Arkan tak bisa berbuat apa-apa, dia hanya mampu menatap mereka berdua pergi dengan bergandeng tangan.
"Masuk!" pinta pria itu.
"Bisa nggak, kamu nggak kasar gitu? Sakit tahu, Zen." Vanesa menghempaskan tangan pria itu.
Pria itu bernama Zenio. Dia lelaki yang mampu mencuri hati Vanesa sejak dua tahun lalu. Pertemuan yang tak sengaja membuat mereka dekat.
____
Berawal dari Vanesa, yang selesai membeli kue tart untuk surprise mamanya yang sedang ulang tahun. Mereka berdua sama-sama berjalan, tapi kebetulan tak fokus dengan jalan mereka kala di pintu masuk toko kue.
Bruk! Mereka bertabrakan dan membuat kotak kue yang sedang Vanesa bawa terjatuh. Vanesa hanya terbelalak kala melihat kue itu mendarat ke lantai dengan berserakan.
"Astaga!" Vanesa duduk jongkok melihat kuenya hancur.
"Maaf, nggak sengaja. Aku buru-buru, aku ganti, ya. Tapi kamu tunggu sendiri, aku kasih uang," Zenio memberikan beberapa lembar uang yang diberikan ke Vanesa.
Vanesa berdiri dan menghempaskan tangan Zenio yang menggenggam uang itu.
"Heh, kamu kira aku nggak mampu beli kue itu? Aku tuh, lelah menunggunnya hingga satu jam. Bisa-bisanya kamu bilang seperti itu. Aku nggak mau tahu, ganti kuenya tapi kamu yang wajib menunggunya." Vanesa marah kepada Zenio.
"Haduh, aku buru-buru. Aku masuk kuliah setelah ini," ujar Zenio.
"Nggak mau tahu!" Vanesa membelakangi Zenio dan melipat tangannya di atas perut.
"Mana nomor ponselmu. Aku pesankan, nanti kuantarkan ke rumahmu. Kau nggak bisa menunggunya, ini sudah telat," ujar Zenio tampak terburu-buru.
Zenio dengan cepat menarik tangan Vanesa kembali masuk ke dalam toko kue lagi.
"Heh, Kenapa tarik-tarik?" Vanesa kesal dengan perlakuan Zenio.
"Ayolah, nggak usah bawel.
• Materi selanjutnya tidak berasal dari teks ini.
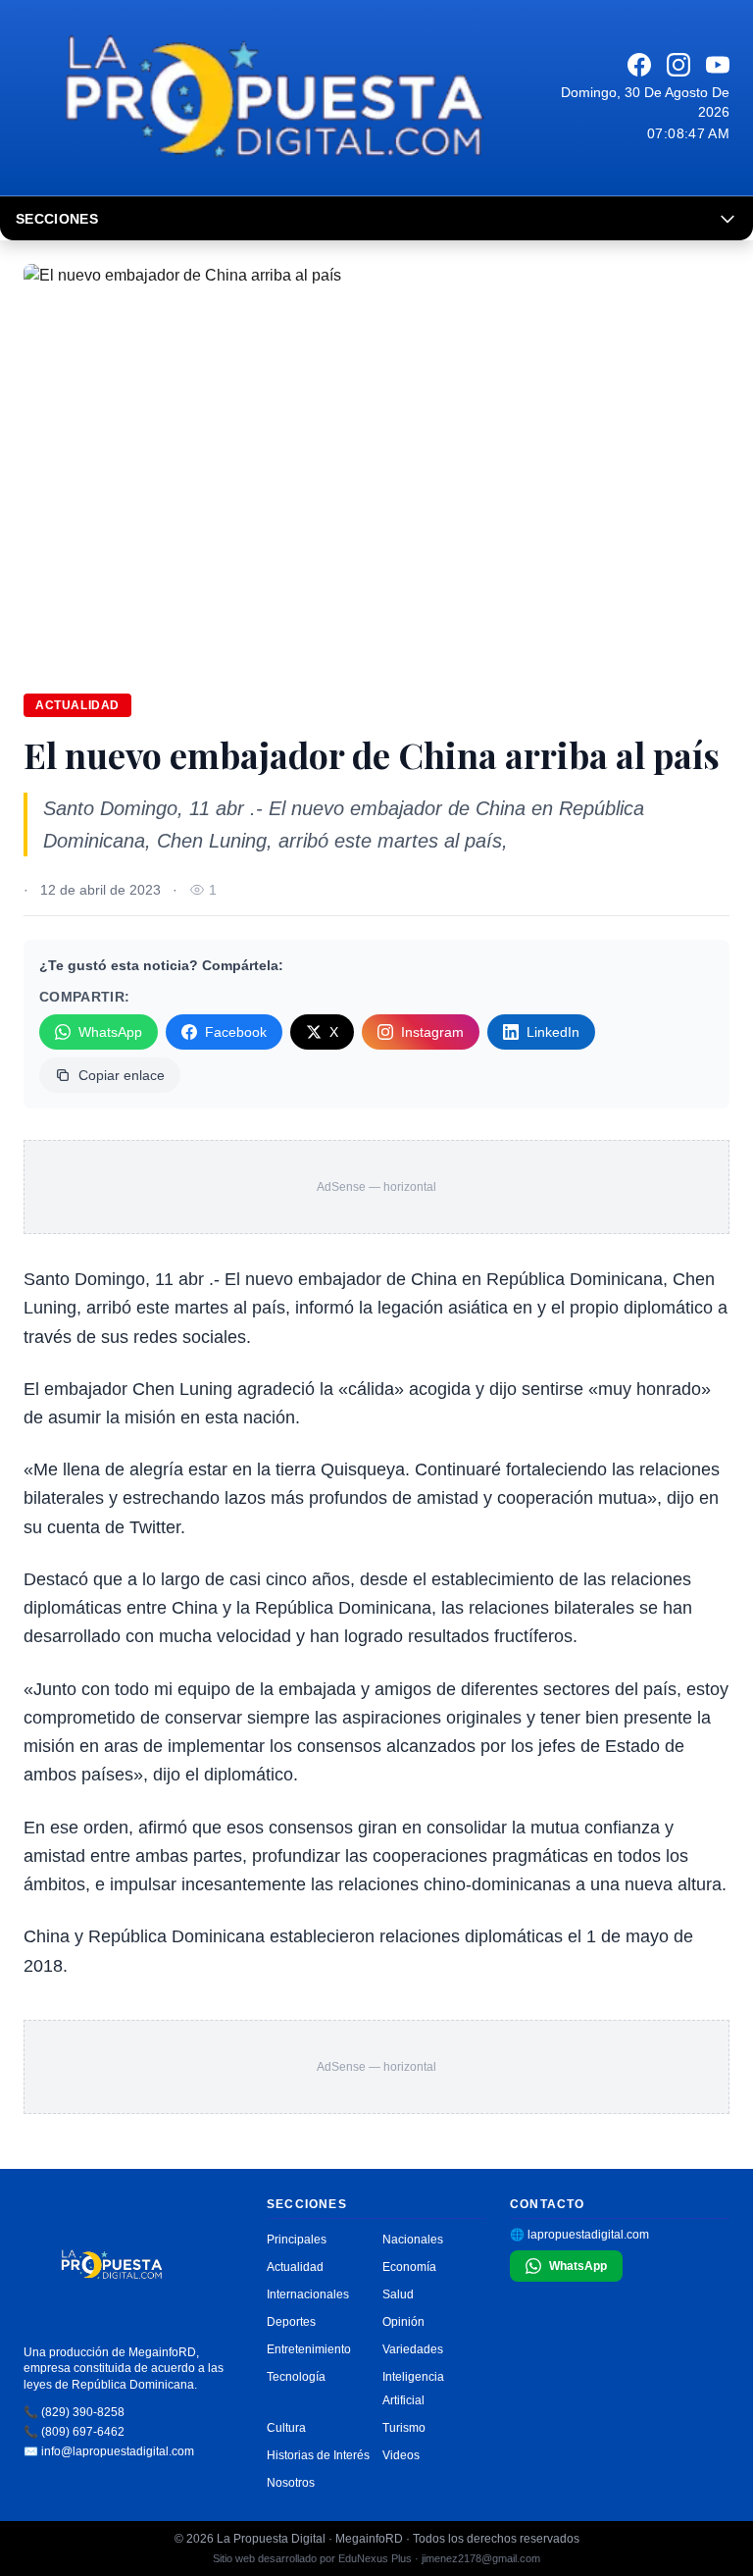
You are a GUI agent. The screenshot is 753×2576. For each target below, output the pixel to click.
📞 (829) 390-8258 (74, 2412)
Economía (409, 2267)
Telat aku, tuh. Buruan, mau pesan yang mana." Zenio meminta Vanesa untuk memilih kuenya.
"Heh, aku butuhnya sekarang. Aku nggak mau nanti." Vanesa tetap tak terima dengan Zenio.
"Ya Tuhan, kenapa ketemu cewek bawel seperti ini, sih. Aku ganti, kamu cepat pulang. Nanti biarkan kuantar kalau sudah selesai kelasnya. Syolah, kamu memperlambat aku tahu." Zenio berkali-kali menatap jam tangannya.
"Nggak mau tahu." Vanesa cemberut.
"Mbak, minta tolong buatkan kue yang sama dengan yang di pesan cewek ini tadi, ya. Nanti, biar aku ambil sepulang kuliah. Berapa semua?" Zenio bergegas memesannya tanpa persetujuan Vanesa terlebih dahulu.
"Heh, apa-apaan, sih? Jangan mau, Mbak. Aku maunya dia menunggunya. Enak saja, aku lelah menunggunya dia dengan mudah memesan begitu saja," ujar Vanesa.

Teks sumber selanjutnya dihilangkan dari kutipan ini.